If there is such a thing as a big bang of musical theater, it is "Einstein on the Beach" by Robert Wilson and Philip Glass. And now it is showing in Berlin.
On opening night in the House of the Berlin Festival on March 3, the audience couldn't wait to get inside and up close to the music already rising from the orchestra pit. On stage right, two actresses stood endlessly repeating numbers and disjointed sentences such as: "Would it get some wind for the sailboat. And it could get for it is."
The downbeat to the five-hour opera composed by Philip Glass and originally staged by Robert Wilson. "Einstein on the Beach" is considered one of the artistic masterpieces of the 20th century. But although the 1976 world premiere in Avignon was a turning-point in modern musical theater, the work has seldom been performed since then.

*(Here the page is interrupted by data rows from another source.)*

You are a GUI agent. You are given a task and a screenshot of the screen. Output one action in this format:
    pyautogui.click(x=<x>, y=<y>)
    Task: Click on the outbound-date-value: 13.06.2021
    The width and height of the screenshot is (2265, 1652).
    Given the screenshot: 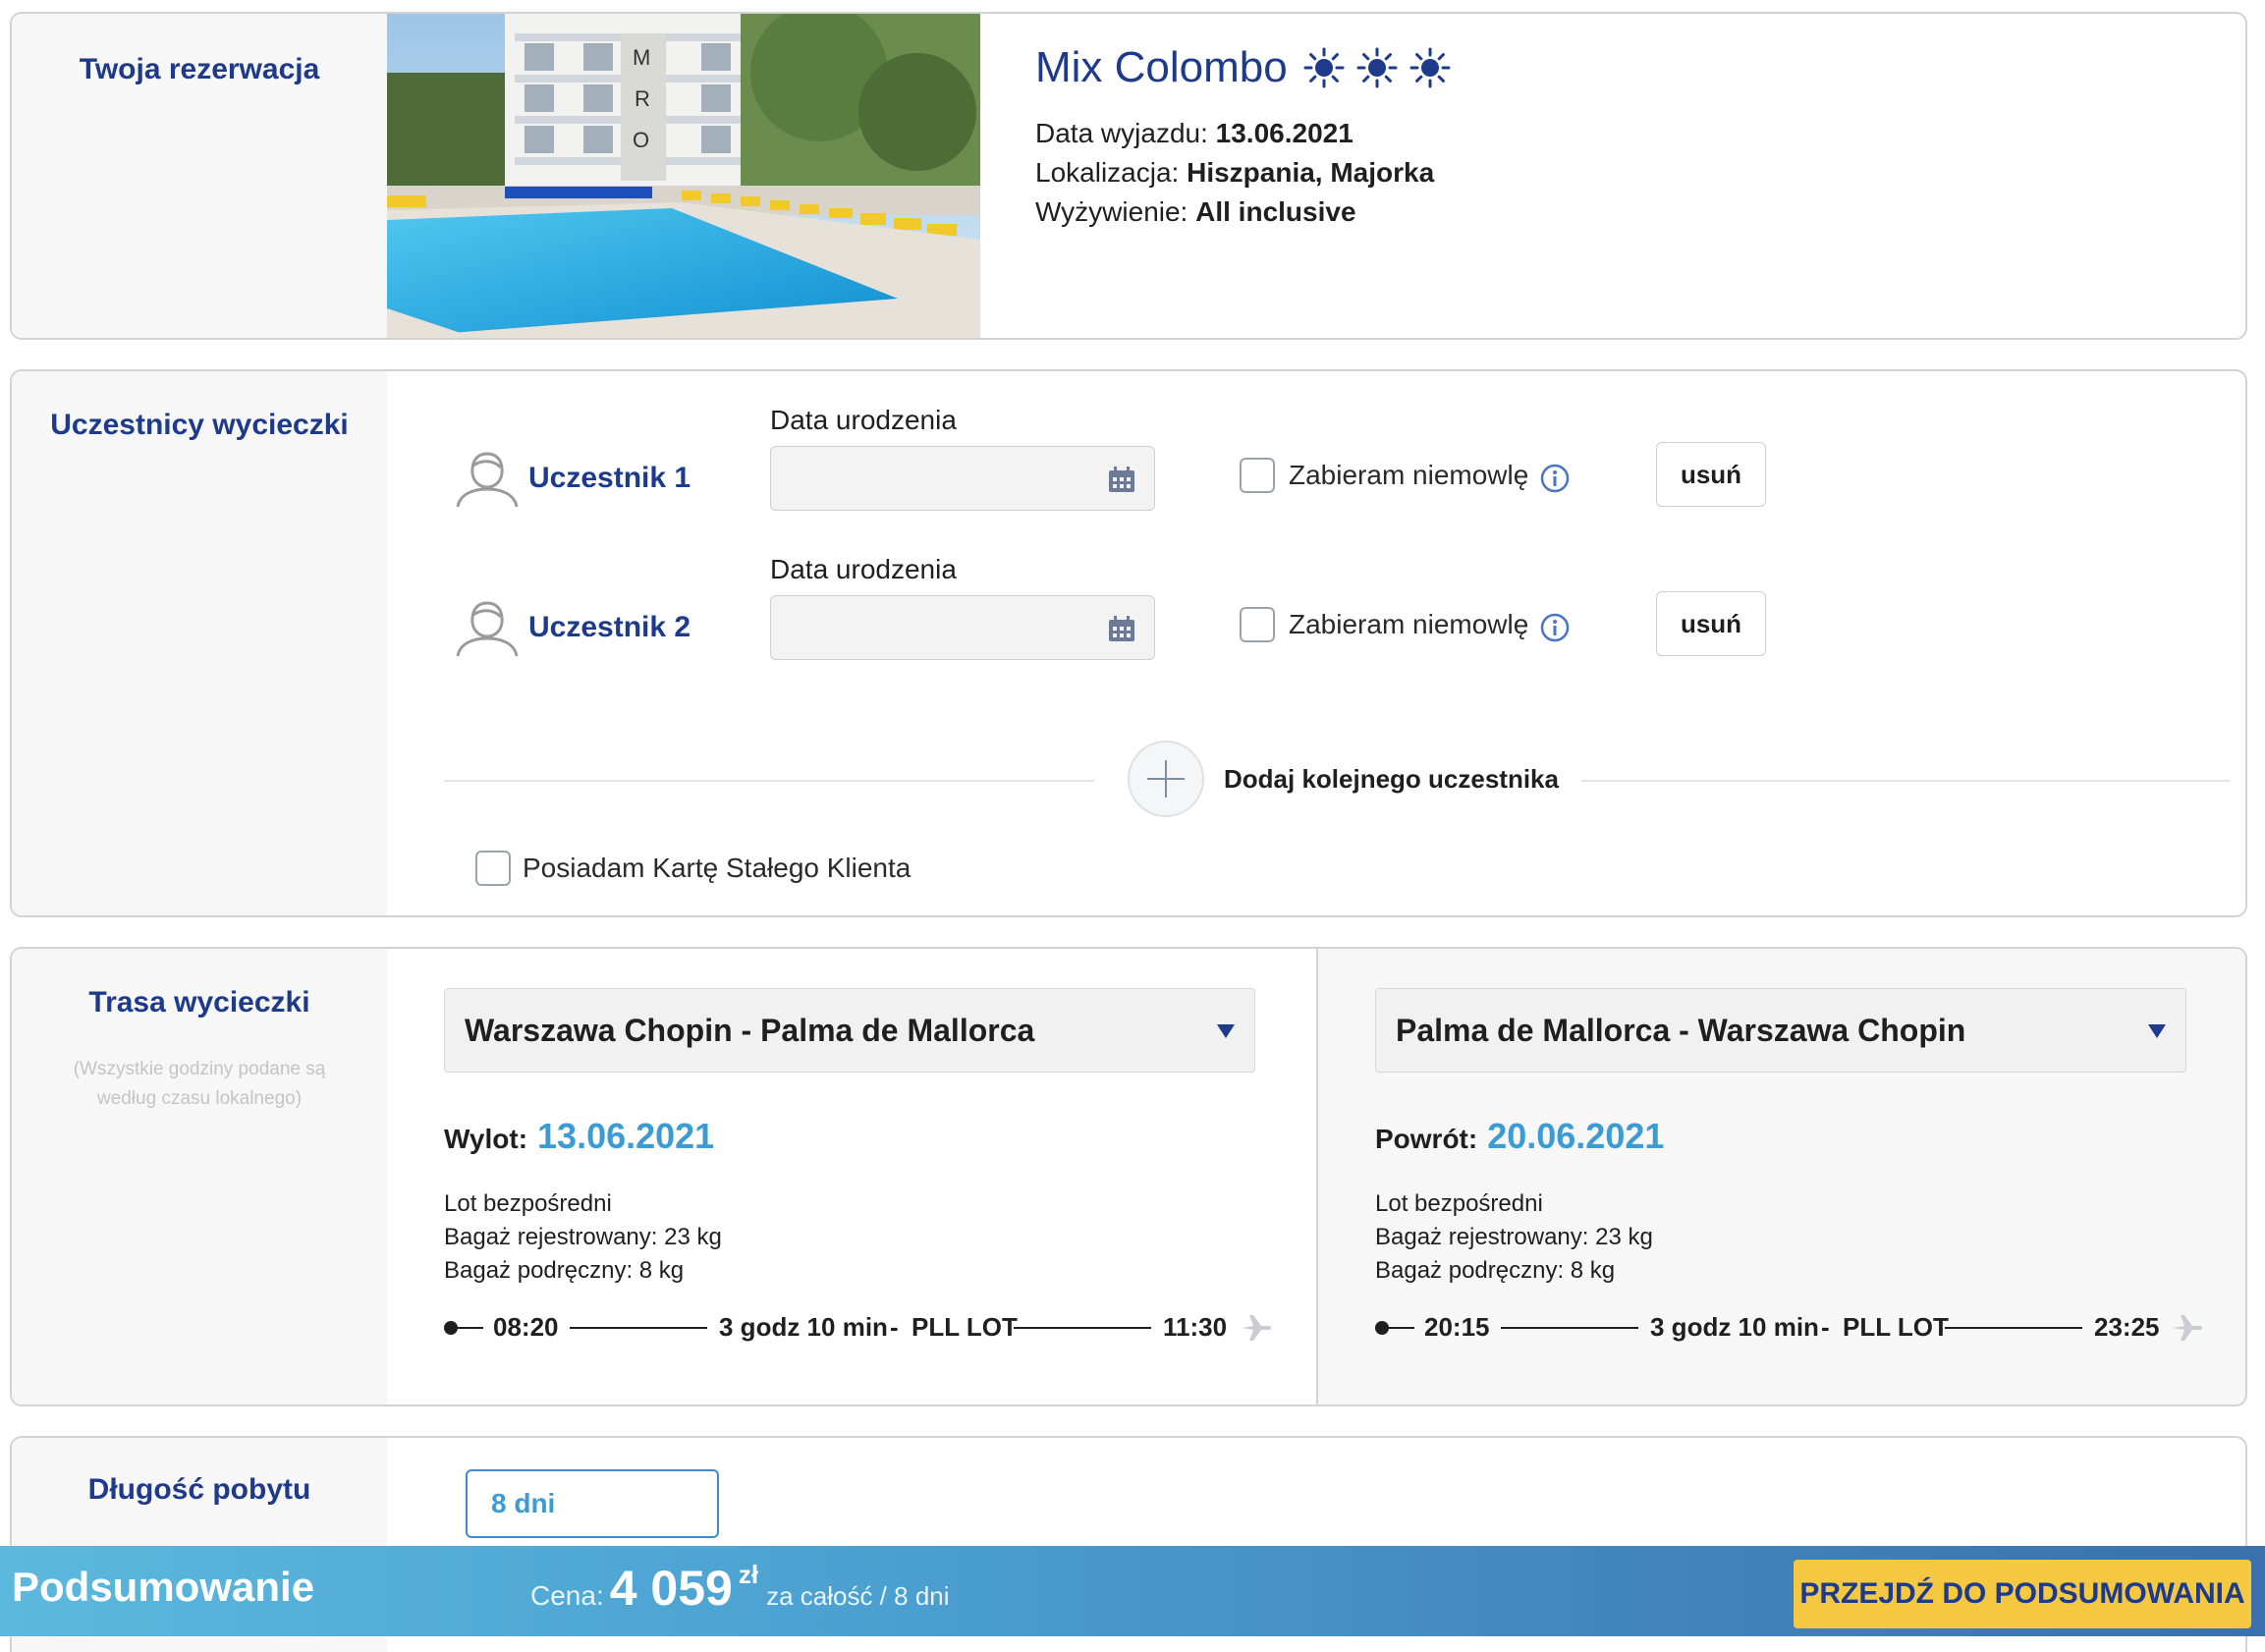 What is the action you would take?
    pyautogui.click(x=626, y=1136)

The opera can arguably only be properly performed by the Philip Glass Ensemble, on hand in Berlin. Sometimes droning like a strange, repetitive synthesized storm, sometimes floating on soft woodwind tones, the music always displays a hypnotic power. As the chorus sings syllables in an endless loop, the dancers seemingly compulsively repeat their movements over and over again while brightly illuminated objects create powerful flashes or float across the set. For director Robert Wilson, light signifies time. Not in a linear sense, but in relative terms. Hence Einstein, who Wilson describes as "one of the Gods of our time."
Opera with a difference
After an hour and a half at the Berlin premiere, audience members began to grow restless, and some trickled out of the theater. That's not regarded as an affront, but as part of the experience. With no intermissions, people are free to come and go at will. And they do. When the opera was revived in Montpellier in 2012, the largely young audience turned it into a 1970's style happening with sushi, drugs and a lack of reverence for an artistic masterpiece - thoroughly in agreement with the production team's intentions.
As multi-layered as the seemingly senseless monologues, the story has no clear narrative, no beginning, no end. "You're not meant to comprehend Einstein. It's okay for the audience to get lost in it," said Wilson, who regards theater as freedom of personal expression rather than explanation of a condition. A total work of art comprising sound, dance, poetry, sets and light, the opera was revolutionary in the seventies, when a new era of musical theater was beginning to emerge from New York courtyards in advance of the happenings of the internationally noted factory performance scene.
A platform for exceptional artists
Wilson and Glass never expected the opera to become such a success. "We were considered the barbarians of the art scene standing at the gates," Philip Glass observed. Albeit celebrated barbarians who cemented their reputation as exceptional artists with this work, which meanwhile has lost none of its magic.
Tableaus emerge. There's a court scene and a bed consisting of strips of illuminated material drifting off into space. A space ship leaves space and time behind. Two actresses recite texts written by Christopher Knowles, an autistic teenager. Einstein himself is portrayed musically by violinist Jennifer Koh, whose virtuoso playing is ostensibly unemotional yet creates space for emotions in the listener.
It's an opera to be seen but not easily described. After revivals in 1984 and 1992, this is the third time "Einstein on the Beach" has been revived as a reconstruction of the 1976 world premiere - rendered visually more brilliant this time by the latest lighting effects. Also new is the updated chorography by Lucinda Childs, an actress and dancer in the original 1976 production.